→ Record excerpts
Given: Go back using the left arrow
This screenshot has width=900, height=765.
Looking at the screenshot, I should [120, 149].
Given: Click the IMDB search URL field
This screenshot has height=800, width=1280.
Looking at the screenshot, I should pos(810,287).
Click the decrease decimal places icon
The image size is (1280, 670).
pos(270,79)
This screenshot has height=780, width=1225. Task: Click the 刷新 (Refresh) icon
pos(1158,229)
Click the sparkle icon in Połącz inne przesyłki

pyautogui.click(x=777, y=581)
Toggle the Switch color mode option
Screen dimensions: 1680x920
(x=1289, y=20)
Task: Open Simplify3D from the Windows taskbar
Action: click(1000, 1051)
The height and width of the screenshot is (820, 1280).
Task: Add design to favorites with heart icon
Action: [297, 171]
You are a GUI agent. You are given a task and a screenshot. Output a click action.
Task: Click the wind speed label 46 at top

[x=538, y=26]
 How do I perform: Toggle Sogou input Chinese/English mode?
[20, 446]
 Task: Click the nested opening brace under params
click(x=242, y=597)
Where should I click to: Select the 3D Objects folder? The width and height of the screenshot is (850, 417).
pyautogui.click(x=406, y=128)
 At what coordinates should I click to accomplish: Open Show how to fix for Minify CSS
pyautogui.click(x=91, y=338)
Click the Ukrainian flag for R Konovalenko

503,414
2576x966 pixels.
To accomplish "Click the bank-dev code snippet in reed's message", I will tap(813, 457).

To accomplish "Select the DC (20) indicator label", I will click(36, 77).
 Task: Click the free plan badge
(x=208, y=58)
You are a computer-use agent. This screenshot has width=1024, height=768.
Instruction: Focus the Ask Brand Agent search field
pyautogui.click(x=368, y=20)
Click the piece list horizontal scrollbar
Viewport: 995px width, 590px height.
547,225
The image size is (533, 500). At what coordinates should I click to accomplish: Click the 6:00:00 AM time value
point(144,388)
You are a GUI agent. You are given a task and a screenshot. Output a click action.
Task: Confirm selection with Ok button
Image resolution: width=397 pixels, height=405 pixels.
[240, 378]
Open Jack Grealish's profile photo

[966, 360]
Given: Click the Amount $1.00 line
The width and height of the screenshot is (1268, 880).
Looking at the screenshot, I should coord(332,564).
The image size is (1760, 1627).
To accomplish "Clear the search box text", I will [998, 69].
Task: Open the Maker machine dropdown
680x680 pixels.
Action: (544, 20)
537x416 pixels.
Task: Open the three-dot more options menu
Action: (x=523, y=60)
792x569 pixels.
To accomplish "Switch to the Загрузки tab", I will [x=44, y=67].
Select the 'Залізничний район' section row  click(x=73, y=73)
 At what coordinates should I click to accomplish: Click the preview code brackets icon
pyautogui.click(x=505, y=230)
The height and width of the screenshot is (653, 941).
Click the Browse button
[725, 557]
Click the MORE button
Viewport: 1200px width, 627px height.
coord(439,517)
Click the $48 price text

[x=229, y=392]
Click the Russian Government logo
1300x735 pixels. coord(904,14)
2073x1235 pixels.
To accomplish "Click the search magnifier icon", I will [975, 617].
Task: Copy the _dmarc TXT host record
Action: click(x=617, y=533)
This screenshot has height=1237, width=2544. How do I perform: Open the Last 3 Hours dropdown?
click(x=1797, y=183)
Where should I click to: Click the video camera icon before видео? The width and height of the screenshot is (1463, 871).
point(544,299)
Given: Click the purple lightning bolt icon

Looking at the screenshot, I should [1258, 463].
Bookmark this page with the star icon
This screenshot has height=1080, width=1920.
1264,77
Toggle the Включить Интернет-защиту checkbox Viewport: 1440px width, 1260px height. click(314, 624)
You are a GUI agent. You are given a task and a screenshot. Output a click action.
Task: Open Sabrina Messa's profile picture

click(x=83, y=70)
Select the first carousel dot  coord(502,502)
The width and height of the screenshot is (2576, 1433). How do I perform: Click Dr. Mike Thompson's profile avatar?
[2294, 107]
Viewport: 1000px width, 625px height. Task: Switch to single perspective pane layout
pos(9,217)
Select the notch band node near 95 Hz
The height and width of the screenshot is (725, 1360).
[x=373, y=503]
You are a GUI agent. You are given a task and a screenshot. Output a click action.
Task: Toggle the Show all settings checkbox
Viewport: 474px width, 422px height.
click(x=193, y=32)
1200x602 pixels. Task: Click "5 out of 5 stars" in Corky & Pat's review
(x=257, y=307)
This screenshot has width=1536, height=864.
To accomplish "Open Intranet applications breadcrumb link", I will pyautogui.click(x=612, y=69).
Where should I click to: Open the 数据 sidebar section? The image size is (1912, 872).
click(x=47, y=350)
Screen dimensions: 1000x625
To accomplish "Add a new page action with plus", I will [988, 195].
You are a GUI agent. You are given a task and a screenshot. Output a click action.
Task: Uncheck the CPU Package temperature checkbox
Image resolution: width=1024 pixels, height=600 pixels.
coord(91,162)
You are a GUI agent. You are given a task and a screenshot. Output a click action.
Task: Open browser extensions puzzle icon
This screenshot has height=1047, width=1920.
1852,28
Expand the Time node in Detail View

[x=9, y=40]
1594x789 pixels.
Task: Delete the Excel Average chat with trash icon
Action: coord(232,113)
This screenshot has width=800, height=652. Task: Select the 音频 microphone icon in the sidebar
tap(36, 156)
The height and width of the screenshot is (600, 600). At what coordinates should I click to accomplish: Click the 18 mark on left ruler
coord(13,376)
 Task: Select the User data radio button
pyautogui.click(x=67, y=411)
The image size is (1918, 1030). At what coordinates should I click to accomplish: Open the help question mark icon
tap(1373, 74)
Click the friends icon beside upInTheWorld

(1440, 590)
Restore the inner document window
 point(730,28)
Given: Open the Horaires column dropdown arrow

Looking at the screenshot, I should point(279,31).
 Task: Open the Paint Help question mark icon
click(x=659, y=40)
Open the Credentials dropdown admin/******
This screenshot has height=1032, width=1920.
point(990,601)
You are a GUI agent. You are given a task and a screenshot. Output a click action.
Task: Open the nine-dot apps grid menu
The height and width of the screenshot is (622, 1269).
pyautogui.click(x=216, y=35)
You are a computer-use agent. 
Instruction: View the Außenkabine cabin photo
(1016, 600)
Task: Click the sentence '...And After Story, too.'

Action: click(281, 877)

→ Aim of the exercise
Please lay out every one of the rows above as a Markdown table with two columns, No. and Line. Number each line and leave out the blank lines.

→ Response for this exercise
| No. | Line |
|---|---|
| 1 | Given: Go back using the left arrow |
| 2 | This screenshot has width=900, height=765. |
| 3 | Looking at the screenshot, I should [120, 149]. |
| 4 | Given: Click the IMDB search URL field |
| 5 | This screenshot has height=800, width=1280. |
| 6 | Looking at the screenshot, I should pos(810,287). |
| 7 | Click the decrease decimal places icon |
| 8 | The image size is (1280, 670). |
| 9 | pos(270,79) |
| 10 | This screenshot has height=780, width=1225. Task: Click the 刷新 (Refresh) icon |
| 11 | pos(1158,229) |
| 12 | Click the sparkle icon in Połącz inne przesyłki |
| 13 | pyautogui.click(x=777, y=581) |
| 14 | Toggle the Switch color mode option |
| 15 | Screen dimensions: 1680x920 |
| 16 | (x=1289, y=20) |
| 17 | Task: Open Simplify3D from the Windows taskbar |
| 18 | Action: click(1000, 1051) |
| 19 | The height and width of the screenshot is (820, 1280). |
| 20 | Task: Add design to favorites with heart icon |
| 21 | Action: [297, 171] |
| 22 | You are a GUI agent. You are given a task and a screenshot. Output a click action. |
| 23 | Task: Click the wind speed label 46 at top |
| 24 | [x=538, y=26] |
| 25 |  How do I perform: Toggle Sogou input Chinese/English mode? |
| 26 | [20, 446] |
| 27 |  Task: Click the nested opening brace under params |
| 28 | click(x=242, y=597) |
| 29 | Where should I click to: Select the 3D Objects folder? The width and height of the screenshot is (850, 417). |
| 30 | pyautogui.click(x=406, y=128) |
| 31 |  At what coordinates should I click to accomplish: Open Show how to fix for Minify CSS |
| 32 | pyautogui.click(x=91, y=338) |
| 33 | Click the Ukrainian flag for R Konovalenko |
| 34 | 503,414 |
| 35 | 2576x966 pixels. |
| 36 | To accomplish "Click the bank-dev code snippet in reed's message", I will tap(813, 457). |
| 37 | To accomplish "Select the DC (20) indicator label", I will click(36, 77). |
| 38 |  Task: Click the free plan badge |
| 39 | (x=208, y=58) |
| 40 | You are a computer-use agent. This screenshot has width=1024, height=768. |
| 41 | Instruction: Focus the Ask Brand Agent search field |
| 42 | pyautogui.click(x=368, y=20) |
| 43 | Click the piece list horizontal scrollbar |
| 44 | Viewport: 995px width, 590px height. |
| 45 | 547,225 |
| 46 | The image size is (533, 500). At what coordinates should I click to accomplish: Click the 6:00:00 AM time value |
| 47 | point(144,388) |
| 48 | You are a GUI agent. You are given a task and a screenshot. Output a click action. |
| 49 | Task: Confirm selection with Ok button |
| 50 | Image resolution: width=397 pixels, height=405 pixels. |
| 51 | [240, 378] |
| 52 | Open Jack Grealish's profile photo |
| 53 | [966, 360] |
| 54 | Given: Click the Amount $1.00 line |
| 55 | The width and height of the screenshot is (1268, 880). |
| 56 | Looking at the screenshot, I should coord(332,564). |
| 57 | The image size is (1760, 1627). |
| 58 | To accomplish "Clear the search box text", I will [998, 69]. |
| 59 | Task: Open the Maker machine dropdown |
| 60 | 680x680 pixels. |
| 61 | Action: (544, 20) |
| 62 | 537x416 pixels. |
| 63 | Task: Open the three-dot more options menu |
| 64 | Action: (x=523, y=60) |
| 65 | 792x569 pixels. |
| 66 | To accomplish "Switch to the Загрузки tab", I will [x=44, y=67]. |
| 67 | Select the 'Залізничний район' section row  click(x=73, y=73) |
| 68 |  At what coordinates should I click to accomplish: Click the preview code brackets icon |
| 69 | pyautogui.click(x=505, y=230) |
| 70 | The height and width of the screenshot is (653, 941). |
| 71 | Click the Browse button |
| 72 | [725, 557] |
| 73 | Click the MORE button |
| 74 | Viewport: 1200px width, 627px height. |
| 75 | coord(439,517) |
| 76 | Click the $48 price text |
| 77 | [x=229, y=392] |
| 78 | Click the Russian Government logo |
| 79 | 1300x735 pixels. coord(904,14) |
| 80 | 2073x1235 pixels. |
| 81 | To accomplish "Click the search magnifier icon", I will [975, 617]. |
| 82 | Task: Copy the _dmarc TXT host record |
| 83 | Action: click(x=617, y=533) |
| 84 | This screenshot has height=1237, width=2544. How do I perform: Open the Last 3 Hours dropdown? |
| 85 | click(x=1797, y=183) |
| 86 | Where should I click to: Click the video camera icon before видео? The width and height of the screenshot is (1463, 871). |
| 87 | point(544,299) |
| 88 | Given: Click the purple lightning bolt icon |
| 89 | Looking at the screenshot, I should [1258, 463]. |
| 90 | Bookmark this page with the star icon |
| 91 | This screenshot has height=1080, width=1920. |
| 92 | 1264,77 |
| 93 | Toggle the Включить Интернет-защиту checkbox Viewport: 1440px width, 1260px height. click(314, 624) |
| 94 | You are a GUI agent. You are given a task and a screenshot. Output a click action. |
| 95 | Task: Open Sabrina Messa's profile picture |
| 96 | click(x=83, y=70) |
| 97 | Select the first carousel dot  coord(502,502) |
| 98 | The width and height of the screenshot is (2576, 1433). How do I perform: Click Dr. Mike Thompson's profile avatar? |
| 99 | [2294, 107] |
| 100 | Viewport: 1000px width, 625px height. Task: Switch to single perspective pane layout |
| 101 | pos(9,217) |
| 102 | Select the notch band node near 95 Hz |
| 103 | The height and width of the screenshot is (725, 1360). |
| 104 | [x=373, y=503] |
| 105 | You are a GUI agent. You are given a task and a screenshot. Output a click action. |
| 106 | Task: Toggle the Show all settings checkbox |
| 107 | Viewport: 474px width, 422px height. |
| 108 | click(x=193, y=32) |
| 109 | 1200x602 pixels. Task: Click "5 out of 5 stars" in Corky & Pat's review |
| 110 | (x=257, y=307) |
| 111 | This screenshot has width=1536, height=864. |
| 112 | To accomplish "Open Intranet applications breadcrumb link", I will pyautogui.click(x=612, y=69). |
| 113 | Where should I click to: Open the 数据 sidebar section? The image size is (1912, 872). |
| 114 | click(x=47, y=350) |
| 115 | Screen dimensions: 1000x625 |
| 116 | To accomplish "Add a new page action with plus", I will [988, 195]. |
| 117 | You are a GUI agent. You are given a task and a screenshot. Output a click action. |
| 118 | Task: Uncheck the CPU Package temperature checkbox |
| 119 | Image resolution: width=1024 pixels, height=600 pixels. |
| 120 | coord(91,162) |
| 121 | You are a GUI agent. You are given a task and a screenshot. Output a click action. |
| 122 | Task: Open browser extensions puzzle icon |
| 123 | This screenshot has height=1047, width=1920. |
| 124 | 1852,28 |
| 125 | Expand the Time node in Detail View |
| 126 | [x=9, y=40] |
| 127 | 1594x789 pixels. |
| 128 | Task: Delete the Excel Average chat with trash icon |
| 129 | Action: coord(232,113) |
| 130 | This screenshot has width=800, height=652. Task: Select the 音频 microphone icon in the sidebar |
| 131 | tap(36, 156) |
| 132 | The height and width of the screenshot is (600, 600). At what coordinates should I click to accomplish: Click the 18 mark on left ruler |
| 133 | coord(13,376) |
| 134 |  Task: Select the User data radio button |
| 135 | pyautogui.click(x=67, y=411) |
| 136 | The image size is (1918, 1030). At what coordinates should I click to accomplish: Open the help question mark icon |
| 137 | tap(1373, 74) |
| 138 | Click the friends icon beside upInTheWorld |
| 139 | (1440, 590) |
| 140 | Restore the inner document window |
| 141 |  point(730,28) |
| 142 | Given: Open the Horaires column dropdown arrow |
| 143 | Looking at the screenshot, I should point(279,31). |
| 144 |  Task: Open the Paint Help question mark icon |
| 145 | click(x=659, y=40) |
| 146 | Open the Credentials dropdown admin/****** |
| 147 | This screenshot has height=1032, width=1920. |
| 148 | point(990,601) |
| 149 | You are a GUI agent. You are given a task and a screenshot. Output a click action. |
| 150 | Task: Open the nine-dot apps grid menu |
| 151 | The height and width of the screenshot is (622, 1269). |
| 152 | pyautogui.click(x=216, y=35) |
| 153 | You are a computer-use agent.  |
| 154 | Instruction: View the Außenkabine cabin photo |
| 155 | (1016, 600) |
| 156 | Task: Click the sentence '...And After Story, too.' |
| 157 | Action: click(281, 877) |